--- Provided text ---
·····

The Ebiten game framework was written by Japanese software engineer Hajime Hoshi. The framework is designed to make it easier for Go programmers to create native-looking 2D games, by taking care of all the boilerplate code for us.

(Note that since I first wrote this post, Ebiten has been renamed to Ebitengine.)

Installing the Ebiten Game Framework

It’s really easy to install Ebiten, since it’s available as a Go package (with a few child packages containing other utility and specialized functions).

We simply need to run go mod init, to create a module in the directory where we want to write our code, and then we can download the package, just as we would any other:

go get github.com/hajimehoshi/ebiten/v2

This will update our go.mod and go.sum files, adding necessary information about the dependency, so that other users can reinstall the same versions if we decide to share our codebase.

Hello, World: Creating a Window

Before we try to do anything too impressive, let’s just open a window and print some text to the screen, so we can make sure that everything’s working properly:

package main

import (
	"github.com/hajimehoshi/ebiten/v2"
	"github.com/hajimehoshi/ebiten/v2/ebitenutil"
)

const (
	screenWidth  = 300
	screenHeight = 300
)

type Game struct{}

func (g *Game) Layout(outsideWidth, outsideHeight int) (int, int) {
	return screenWidth, screenHeight
}

func (g *Game) Update() error {
	return nil
}

func (g *Game) Draw(screen *ebiten.Image) {
	ebitenutil.DebugPrint(screen, "This is a test.")
}

func main() {
	ebiten.SetWindowSize(screenWidth*2, screenHeight*2)
	ebiten.SetWindowTitle("Ebiten Test")

	if err := ebiten.RunGame(&Game{}); err != nil {
		panic(err)
	}
}

We create a Game struct that implements the ebiten.Game interface: it must have at least two methods, Layout and Update, but it is also recommended to add a Draw method, so you can separate your code that handles the graphics on the screen from the other logic.

The screenWidth and screenHeight constants are returned in the Layout method in order to set the size of our screen: this determines how many pixels we’ll have to draw with.

However, you can see that we double these constants when we call the ebiten.SetWindowSize function: this means that the window will be twice the size of our drawing area. In other words, every pixel will appear as a square with twice the normal dimensions (and thus four times the normal area — since 2×2 is four times greater than 1×1). This will give our game a vintage, pixelated appearance.

·····

--- Exercise set ---
(1) In the records below, return word for word the lines starting with the one that contains "Open the (IOService) path popup" and going on through the one that contains "Select the ReportViewer", with both of those lines included.
(2) Resume the Ebiten tutorial after its last sentence.

--- Collected data entries ---

·····

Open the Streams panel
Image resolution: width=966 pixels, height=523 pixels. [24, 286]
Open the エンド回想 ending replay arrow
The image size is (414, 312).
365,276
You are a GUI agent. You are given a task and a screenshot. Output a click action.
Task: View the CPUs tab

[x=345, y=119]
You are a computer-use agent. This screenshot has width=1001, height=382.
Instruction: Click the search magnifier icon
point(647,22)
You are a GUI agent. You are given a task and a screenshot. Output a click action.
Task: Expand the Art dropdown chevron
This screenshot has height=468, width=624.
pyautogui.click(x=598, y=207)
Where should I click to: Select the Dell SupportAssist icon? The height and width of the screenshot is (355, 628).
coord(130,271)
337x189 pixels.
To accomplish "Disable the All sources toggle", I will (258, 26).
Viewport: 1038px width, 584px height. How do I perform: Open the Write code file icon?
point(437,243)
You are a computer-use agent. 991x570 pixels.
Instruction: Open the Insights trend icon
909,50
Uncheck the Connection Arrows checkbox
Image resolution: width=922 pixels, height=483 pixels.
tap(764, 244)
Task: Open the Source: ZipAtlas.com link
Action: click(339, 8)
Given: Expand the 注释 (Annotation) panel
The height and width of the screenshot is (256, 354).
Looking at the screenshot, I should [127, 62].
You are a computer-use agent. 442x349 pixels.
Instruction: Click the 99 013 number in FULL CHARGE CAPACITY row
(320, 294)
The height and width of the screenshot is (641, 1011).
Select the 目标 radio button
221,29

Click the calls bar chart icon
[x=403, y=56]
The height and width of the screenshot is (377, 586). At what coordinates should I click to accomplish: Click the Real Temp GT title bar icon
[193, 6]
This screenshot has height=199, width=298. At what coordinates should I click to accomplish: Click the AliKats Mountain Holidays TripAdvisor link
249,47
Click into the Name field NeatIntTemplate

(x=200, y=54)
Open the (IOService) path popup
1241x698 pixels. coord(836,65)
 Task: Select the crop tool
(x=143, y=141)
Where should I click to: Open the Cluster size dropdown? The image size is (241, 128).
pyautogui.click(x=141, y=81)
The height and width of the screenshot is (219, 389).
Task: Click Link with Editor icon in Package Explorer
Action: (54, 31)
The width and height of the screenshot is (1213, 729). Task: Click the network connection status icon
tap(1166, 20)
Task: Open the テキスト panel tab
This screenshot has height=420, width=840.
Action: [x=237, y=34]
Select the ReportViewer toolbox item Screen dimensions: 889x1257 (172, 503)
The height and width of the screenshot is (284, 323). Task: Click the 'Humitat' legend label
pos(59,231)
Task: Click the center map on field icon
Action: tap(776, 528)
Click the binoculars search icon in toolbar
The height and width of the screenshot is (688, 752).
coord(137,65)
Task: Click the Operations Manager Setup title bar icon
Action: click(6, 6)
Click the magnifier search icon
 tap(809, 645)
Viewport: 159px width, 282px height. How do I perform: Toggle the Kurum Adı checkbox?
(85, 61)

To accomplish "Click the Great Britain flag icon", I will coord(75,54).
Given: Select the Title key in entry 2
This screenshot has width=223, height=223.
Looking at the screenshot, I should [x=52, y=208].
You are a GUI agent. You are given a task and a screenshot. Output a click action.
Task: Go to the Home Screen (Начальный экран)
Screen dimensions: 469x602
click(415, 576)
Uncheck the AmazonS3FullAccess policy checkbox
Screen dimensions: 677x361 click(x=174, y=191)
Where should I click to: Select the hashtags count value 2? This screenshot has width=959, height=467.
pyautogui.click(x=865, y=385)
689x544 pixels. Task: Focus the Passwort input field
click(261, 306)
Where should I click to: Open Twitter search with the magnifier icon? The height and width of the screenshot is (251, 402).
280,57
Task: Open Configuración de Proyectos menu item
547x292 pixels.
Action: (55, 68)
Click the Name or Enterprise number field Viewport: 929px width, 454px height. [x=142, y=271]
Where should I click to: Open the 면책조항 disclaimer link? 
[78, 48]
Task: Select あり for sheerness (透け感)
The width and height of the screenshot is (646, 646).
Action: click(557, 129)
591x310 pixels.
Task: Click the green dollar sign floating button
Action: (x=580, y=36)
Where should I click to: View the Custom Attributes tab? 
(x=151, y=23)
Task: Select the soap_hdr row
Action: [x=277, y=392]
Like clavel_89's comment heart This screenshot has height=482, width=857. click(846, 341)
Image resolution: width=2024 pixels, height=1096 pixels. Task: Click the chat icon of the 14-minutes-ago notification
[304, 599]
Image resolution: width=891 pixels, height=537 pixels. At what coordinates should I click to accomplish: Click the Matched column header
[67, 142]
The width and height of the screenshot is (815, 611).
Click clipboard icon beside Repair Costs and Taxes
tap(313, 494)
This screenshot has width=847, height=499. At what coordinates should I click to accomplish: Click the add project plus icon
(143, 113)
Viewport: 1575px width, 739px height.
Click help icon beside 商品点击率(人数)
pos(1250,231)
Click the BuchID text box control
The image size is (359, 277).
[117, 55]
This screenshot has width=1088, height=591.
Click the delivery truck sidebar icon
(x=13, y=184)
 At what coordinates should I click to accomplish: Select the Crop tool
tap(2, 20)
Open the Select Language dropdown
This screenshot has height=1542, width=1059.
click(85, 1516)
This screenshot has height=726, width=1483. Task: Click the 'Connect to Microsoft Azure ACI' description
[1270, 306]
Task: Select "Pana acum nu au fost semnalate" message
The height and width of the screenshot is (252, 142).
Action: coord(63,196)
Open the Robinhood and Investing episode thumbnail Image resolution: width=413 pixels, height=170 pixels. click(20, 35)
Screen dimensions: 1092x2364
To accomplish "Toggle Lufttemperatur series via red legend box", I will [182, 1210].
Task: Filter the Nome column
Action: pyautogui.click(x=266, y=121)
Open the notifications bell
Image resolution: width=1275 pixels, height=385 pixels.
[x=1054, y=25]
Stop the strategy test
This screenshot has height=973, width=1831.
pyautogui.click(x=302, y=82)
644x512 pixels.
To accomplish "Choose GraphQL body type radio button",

·····

--- Results of the tasks ---
(1)
Open the (IOService) path popup
1241x698 pixels. coord(836,65)
 Task: Select the crop tool
(x=143, y=141)
Where should I click to: Open the Cluster size dropdown? The image size is (241, 128).
pyautogui.click(x=141, y=81)
The height and width of the screenshot is (219, 389).
Task: Click Link with Editor icon in Package Explorer
Action: (54, 31)
The width and height of the screenshot is (1213, 729). Task: Click the network connection status icon
tap(1166, 20)
Task: Open the テキスト panel tab
This screenshot has height=420, width=840.
Action: [x=237, y=34]
Select the ReportViewer toolbox item Screen dimensions: 889x1257 (172, 503)

(2)
Using the ebitenutil.DebugPrint function in the Draw method, we don’t need to worry about setting font-faces or text sizes: our message is just written in a default monspaced script from the top-left of the screen. As the name suggests, this function is only intended for testing purposes, and it can only handle strings whose characters are made up of ASCII runes.

There is also an ebitenutil.DebugPrintAt method, which takes two extra arguments, an x and y position for the text. The "ebiten/text" package provides functions for drawing text with greater precision in a proper game, where accuracy matters.

Drawing a Square on the Screen

Let’s do something a little more interesting now. We can draw a square in the middle of the screen simply by iterating through the relevant pixels and setting each of them to a different colour:

func (g *Game) Draw(screen *ebiten.Image) {
	purpleCol := color.RGBA{255, 0, 255, 255}
	for x := 100; x < 200; x++ {
		for y := 100; y < 200; y++ {
			screen.Set(x, y, purpleCol)
		}
	}
}

You can see how we define the purple colour that we use by its Red-Green-Blue-Alpha value, as I've previously discussed in more detail.

Drawing a Ball

A square is easy, but that's not all we can do, of course. We can use some clever mathematics to draw a circle.

func (g *Game) drawCircle(screen *ebiten.Image, x, y, radius int, clr color.Color) {
	radius64 := float64(radius)
	minAngle := math.Acos(1 - 1/radius64)
	for angle := float64(0); angle <= 360; angle += minAngle {
		xDelta := radius64 * math.Cos(angle)
		yDelta := radius64 * math.Sin(angle)
		x1 := int(math.Round(float64(x) + xDelta))
		y1 := int(math.Round(float64(y) + yDelta))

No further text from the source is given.